_EXTRACTED INFORMATION_
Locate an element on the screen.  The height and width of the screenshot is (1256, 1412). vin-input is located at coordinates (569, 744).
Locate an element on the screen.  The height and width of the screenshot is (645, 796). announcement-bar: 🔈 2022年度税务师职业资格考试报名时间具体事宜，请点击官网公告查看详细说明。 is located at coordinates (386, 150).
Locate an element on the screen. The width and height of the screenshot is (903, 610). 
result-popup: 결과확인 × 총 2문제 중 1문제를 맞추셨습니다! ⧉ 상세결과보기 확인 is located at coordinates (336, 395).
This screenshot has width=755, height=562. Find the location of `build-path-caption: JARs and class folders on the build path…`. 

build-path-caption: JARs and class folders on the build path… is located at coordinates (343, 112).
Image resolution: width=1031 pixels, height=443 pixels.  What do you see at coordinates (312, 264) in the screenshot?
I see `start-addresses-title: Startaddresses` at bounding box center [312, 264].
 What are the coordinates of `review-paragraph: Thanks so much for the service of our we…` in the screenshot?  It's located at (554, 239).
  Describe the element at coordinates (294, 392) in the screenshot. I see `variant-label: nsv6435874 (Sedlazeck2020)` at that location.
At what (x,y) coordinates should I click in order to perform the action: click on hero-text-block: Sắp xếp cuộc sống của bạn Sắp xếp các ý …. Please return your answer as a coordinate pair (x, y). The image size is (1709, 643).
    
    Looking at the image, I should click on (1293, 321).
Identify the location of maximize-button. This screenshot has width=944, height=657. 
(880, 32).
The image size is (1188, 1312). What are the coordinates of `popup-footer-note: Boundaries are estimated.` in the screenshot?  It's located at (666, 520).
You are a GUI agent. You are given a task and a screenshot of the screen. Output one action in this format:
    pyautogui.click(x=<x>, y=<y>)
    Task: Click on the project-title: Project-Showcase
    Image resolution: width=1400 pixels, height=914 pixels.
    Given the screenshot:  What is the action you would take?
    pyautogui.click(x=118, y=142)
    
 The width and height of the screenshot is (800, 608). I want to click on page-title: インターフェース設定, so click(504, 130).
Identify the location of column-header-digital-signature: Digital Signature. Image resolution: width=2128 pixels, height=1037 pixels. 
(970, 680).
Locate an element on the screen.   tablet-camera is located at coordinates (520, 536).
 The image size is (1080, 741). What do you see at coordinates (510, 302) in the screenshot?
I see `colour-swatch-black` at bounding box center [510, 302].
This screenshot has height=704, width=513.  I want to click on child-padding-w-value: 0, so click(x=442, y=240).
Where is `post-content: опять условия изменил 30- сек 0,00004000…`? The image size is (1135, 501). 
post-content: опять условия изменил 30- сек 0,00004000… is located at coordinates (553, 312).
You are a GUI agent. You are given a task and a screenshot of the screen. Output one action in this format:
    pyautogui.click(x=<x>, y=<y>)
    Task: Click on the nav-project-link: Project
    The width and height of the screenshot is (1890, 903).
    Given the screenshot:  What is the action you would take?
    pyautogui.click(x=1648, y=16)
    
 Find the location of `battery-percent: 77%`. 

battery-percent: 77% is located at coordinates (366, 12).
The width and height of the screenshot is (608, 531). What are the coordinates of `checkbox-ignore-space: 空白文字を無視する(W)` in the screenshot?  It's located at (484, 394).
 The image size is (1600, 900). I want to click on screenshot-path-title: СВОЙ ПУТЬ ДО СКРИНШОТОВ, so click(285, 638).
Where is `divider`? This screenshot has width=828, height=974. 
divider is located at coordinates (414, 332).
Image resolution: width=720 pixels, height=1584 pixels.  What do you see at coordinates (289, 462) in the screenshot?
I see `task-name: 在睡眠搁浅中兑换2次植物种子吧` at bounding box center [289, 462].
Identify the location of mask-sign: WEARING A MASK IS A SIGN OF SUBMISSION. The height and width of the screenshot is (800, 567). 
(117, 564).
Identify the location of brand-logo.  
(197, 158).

_PROBLEM DESCRIPTION_
Recast the material above as a numbered list, leaving out the blank lines.

_OUTPUT FOR THIS TASK_
1. Locate an element on the screen.  The height and width of the screenshot is (1256, 1412). vin-input is located at coordinates (569, 744).
2. Locate an element on the screen.  The height and width of the screenshot is (645, 796). announcement-bar: 🔈 2022年度税务师职业资格考试报名时间具体事宜，请点击官网公告查看详细说明。 is located at coordinates (386, 150).
3. Locate an element on the screen. The width and height of the screenshot is (903, 610). 
4. result-popup: 결과확인 × 총 2문제 중 1문제를 맞추셨습니다! ⧉ 상세결과보기 확인 is located at coordinates (336, 395).
5. This screenshot has width=755, height=562. Find the location of `build-path-caption: JARs and class folders on the build path…`. 
6. build-path-caption: JARs and class folders on the build path… is located at coordinates (343, 112).
7. Image resolution: width=1031 pixels, height=443 pixels.  What do you see at coordinates (312, 264) in the screenshot?
8. I see `start-addresses-title: Startaddresses` at bounding box center [312, 264].
9.  What are the coordinates of `review-paragraph: Thanks so much for the service of our we…` in the screenshot?  It's located at (554, 239).
10.   Describe the element at coordinates (294, 392) in the screenshot. I see `variant-label: nsv6435874 (Sedlazeck2020)` at that location.
11. At what (x,y) coordinates should I click in order to perform the action: click on hero-text-block: Sắp xếp cuộc sống của bạn Sắp xếp các ý …. Please return your answer as a coordinate pair (x, y). The image size is (1709, 643).
12.     Looking at the image, I should click on (1293, 321).
13. Identify the location of maximize-button. This screenshot has width=944, height=657. 
14. (880, 32).
15. The image size is (1188, 1312). What are the coordinates of `popup-footer-note: Boundaries are estimated.` in the screenshot?  It's located at (666, 520).
16. You are a GUI agent. You are given a task and a screenshot of the screen. Output one action in this format:
17.     pyautogui.click(x=<x>, y=<y>)
18.     Task: Click on the project-title: Project-Showcase
19.     Image resolution: width=1400 pixels, height=914 pixels.
20.     Given the screenshot:  What is the action you would take?
21.     pyautogui.click(x=118, y=142)
22.  The width and height of the screenshot is (800, 608). I want to click on page-title: インターフェース設定, so click(504, 130).
23. Identify the location of column-header-digital-signature: Digital Signature. Image resolution: width=2128 pixels, height=1037 pixels. 
24. (970, 680).
25. Locate an element on the screen.   tablet-camera is located at coordinates (520, 536).
26.  The image size is (1080, 741). What do you see at coordinates (510, 302) in the screenshot?
27. I see `colour-swatch-black` at bounding box center [510, 302].
28. This screenshot has height=704, width=513.  I want to click on child-padding-w-value: 0, so click(x=442, y=240).
29. Where is `post-content: опять условия изменил 30- сек 0,00004000…`? The image size is (1135, 501). 
30. post-content: опять условия изменил 30- сек 0,00004000… is located at coordinates (553, 312).
31. You are a GUI agent. You are given a task and a screenshot of the screen. Output one action in this format:
32.     pyautogui.click(x=<x>, y=<y>)
33.     Task: Click on the nav-project-link: Project
34.     The width and height of the screenshot is (1890, 903).
35.     Given the screenshot:  What is the action you would take?
36.     pyautogui.click(x=1648, y=16)
37.  Find the location of `battery-percent: 77%`. 
38. battery-percent: 77% is located at coordinates (366, 12).
39. The width and height of the screenshot is (608, 531). What are the coordinates of `checkbox-ignore-space: 空白文字を無視する(W)` in the screenshot?  It's located at (484, 394).
40.  The image size is (1600, 900). I want to click on screenshot-path-title: СВОЙ ПУТЬ ДО СКРИНШОТОВ, so click(285, 638).
41. Where is `divider`? This screenshot has width=828, height=974. 
42. divider is located at coordinates (414, 332).
43. Image resolution: width=720 pixels, height=1584 pixels.  What do you see at coordinates (289, 462) in the screenshot?
44. I see `task-name: 在睡眠搁浅中兑换2次植物种子吧` at bounding box center [289, 462].
45. Identify the location of mask-sign: WEARING A MASK IS A SIGN OF SUBMISSION. The height and width of the screenshot is (800, 567). 
46. (117, 564).
47. Identify the location of brand-logo.  
48. (197, 158).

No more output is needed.